The Signal

Keep on counting winners for success

- By Phillip Alder

Philip Dormer Stanhope, 4th Earl of Chesterfie­ld, was a British statesman who died in 1773. He said, “Never seem more learned than the people you are with. Wear your learning like a pocket watch and keep it hidden. Do not pull it out to count the hours, but give the time when you are asked.”

When you pull cards out of a duplicate board (or pick them up after shuffling and dealing), you count your high-card points. Then, assuming partner bids, you add his count to yours and decide how high to bid. In the play, you count winners and losers.

In this deal, how should South play in four spades after West annoyingly leads a trump?

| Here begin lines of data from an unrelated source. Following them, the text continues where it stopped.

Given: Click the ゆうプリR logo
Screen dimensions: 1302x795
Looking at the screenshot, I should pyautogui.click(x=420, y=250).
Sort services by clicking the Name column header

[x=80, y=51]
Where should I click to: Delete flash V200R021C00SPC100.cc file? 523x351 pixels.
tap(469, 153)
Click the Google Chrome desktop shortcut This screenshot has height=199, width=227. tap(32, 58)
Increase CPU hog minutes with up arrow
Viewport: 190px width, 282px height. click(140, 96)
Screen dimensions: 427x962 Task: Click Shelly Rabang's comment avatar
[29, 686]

South’s two-club rebid was New Minor Forcing. North then showed three-card spade support.

Declarer has to lose only two spades and one heart. With, say, a club lead, he would have immediatel­y played the ace and another heart. East would have taken that trick and shifted to the spade king, but South would have won with his ace, ruffed his last heart and played another trump to get home.

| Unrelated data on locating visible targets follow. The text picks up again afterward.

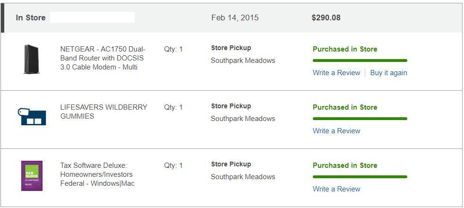Click the green progress bar for Tax Software
This screenshot has height=208, width=464.
tap(360, 177)
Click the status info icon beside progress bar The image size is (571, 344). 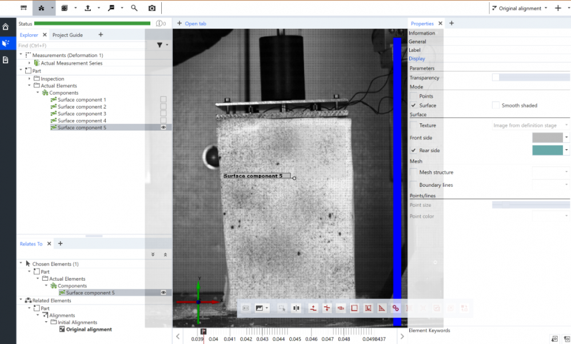[x=159, y=23]
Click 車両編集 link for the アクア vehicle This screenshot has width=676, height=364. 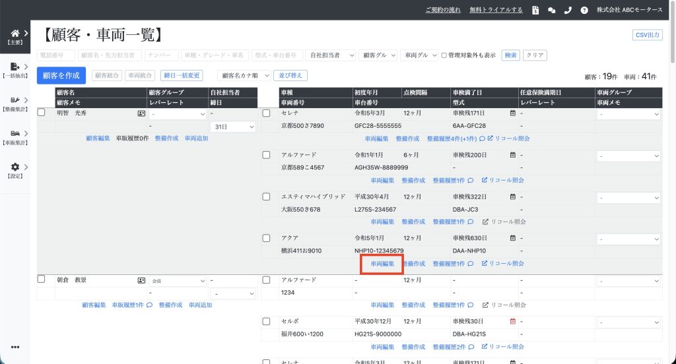[x=382, y=264]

Now that line will not work. Instead, South ducks the first trick, takes East’s spade continuati­on with the ace, unblocks the club ace and uses dummy’s three diamond entries to ruff clubs in his hand. Then he cashes the heart ace before leading his diamond jack. If East discards on this, it is declarer’s 10th trick; or, if East ruffs, dummy’s last trump becomes a winner. South takes one spade, one heart, three diamonds, one club, three club ruffs in hand and that extra trick. It is a dummy reversal.